[time-nuts] Curve fitting
Bruce Griffiths
bruce.griffiths at xtra.co.nz
Wed Dec 23 10:15:58 UTC 2009
Mark Sims wrote:
> Hello Bruce,
>
> Yes, there are all sorts of pregnant packages and web sites that will solve the problem in a jiffy. But LAPACK, for instance, is over 45 megabytes long.
>
> What I am looking for is a targeted solution to the problem... a routine or set of routines that I can drop into Lady Heather with a minimum of muss and fuss that will spit out those two magic numbers.
>
> The idea is to collect data for a while, press a key, and Heather will characterize your oscillator. I have code in there that does this if you have the active temperature control working (stabilize temperature to get osc drift rate, slew temp to get osc tempco).
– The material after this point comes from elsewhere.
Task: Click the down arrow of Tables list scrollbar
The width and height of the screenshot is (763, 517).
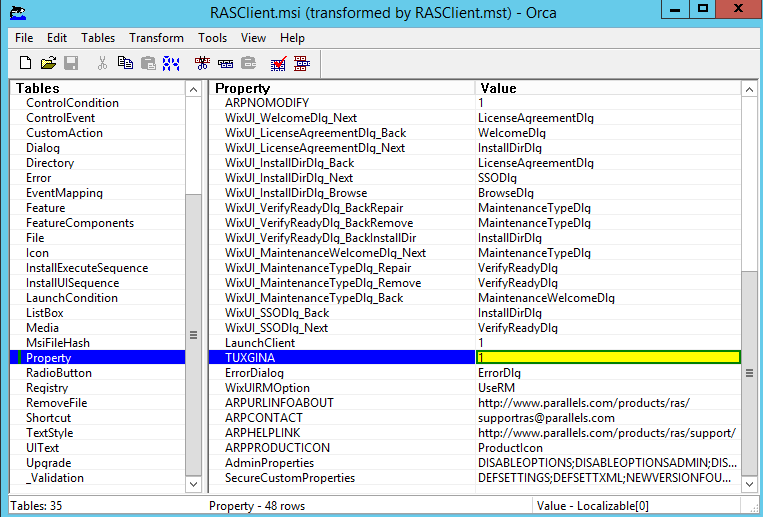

I would like to be able to do it for the more general case where the unit is not under temperature control.
> ---------------------
> Try one of the Lapack derivatives such as clapack, Lapack++ etc
> However you will need the optimised BLAS as well.
>
Mark
You really need to use an SVD routine particularly when you have a lot
of data.
Amost anything else other than perhaps a Gram-Schmitt or Householder
method will eventually fail.
The last time I did this the package I used certainly wasn't 45
megabytes in size.
However it was C++ and not C.
It can be done with about 300 lines of Fortran source code and an
equivalent number of lines of C code.
The SVDCMP, SVDVAR and the SVDFIT routines from /Numerical Recipes/ or
their equivalents in the latest edition should suffice.
Unfortunately I only have a copy of the Fortran version at hand.
Amazon have some used copies of the C version for $11.